ESPN 3D Coordinating Producer Phil Orlins can “only guess how well his shows resonate with viewers” because 3D audiences are “so small they can't be measured by Nielsen's rating system,” according to Ryan Nakashima of the AP. There are “fewer than 115,000 American homes” tuned into 3D channels at any one time, and that amount is “less than a hundredth of the 20.2 million-strong audience" lsat week that watched CBS' "NCIS," the highest-rated primetime program. ESPN 3D is “one of nine 3-D channels that launched in the years following” the late ‘09 release of "Avatar." Research firm IHS Screen Digest found that only 2% of TVs in the U.S. are “able to show 3-D programming.” ESPN VP/Strategic Business Planning & Development Bryan Burns said, "We've learned with every passing day that we were ahead of the curve further than we thought we were.

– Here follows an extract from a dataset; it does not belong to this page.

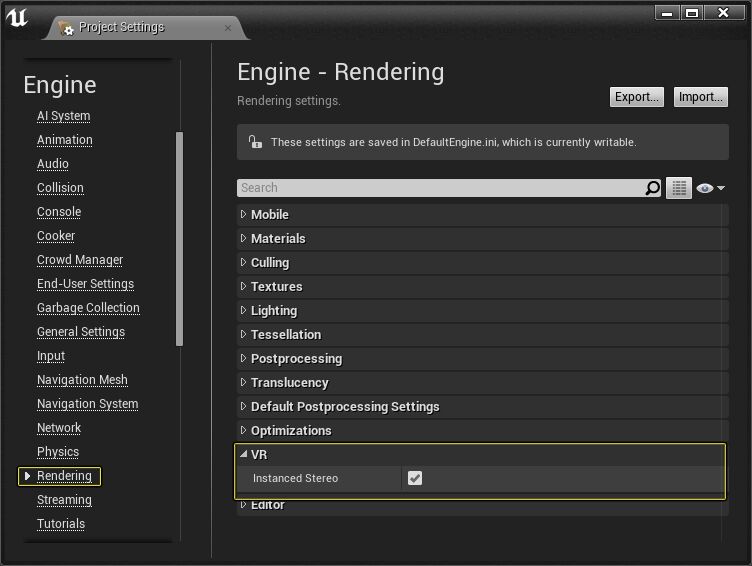
Task: Open the Navigation Mesh settings page
Action: point(82,380)
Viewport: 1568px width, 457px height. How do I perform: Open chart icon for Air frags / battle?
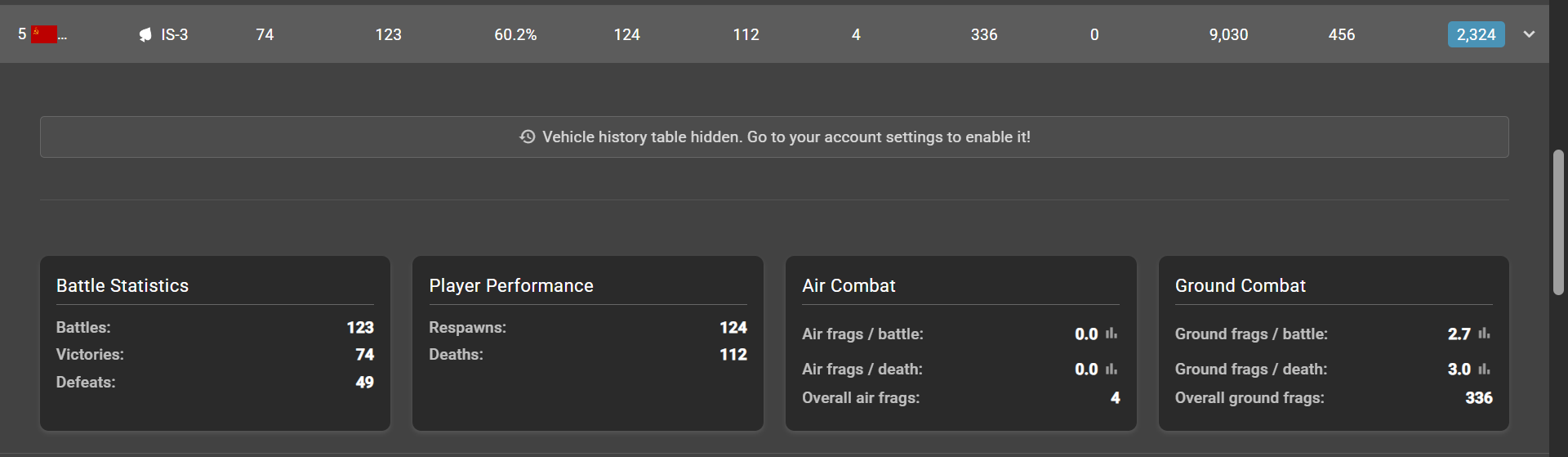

We hit the on-ramp earlier than we realized at the time." AT&T last year “dropped ESPN 3D from its lineup, saying the $10 per month cost to subscribers wasn't justified given low demand.” The channel thus far is “the most aggressive network in terms of shooting original 3-D productions,” as it has “about 140 per year.” Research firm SNL Kagan found that ESPN 3D also has the widest distribution, as it “now pipes into 60 million U.S. homes.” But without “extra subscriber fees,” it could be “difficult to make a big business out of 3-D production, especially because it's more expensive than 2-D.” Burns said that companies that “run advertisements on ESPN 3D, like movie studios, actually have their ads played a second time in 2-D on ESPN and other channels so they can meet their goal of reaching a measurable number of people.” While he would not say if ESPN 3D is profitable, Burns said that it is “still a revenue-generating business that is ‘doing well,’ because of how the network accounts for revenue from distributors and advertisers” (AP, 9/29).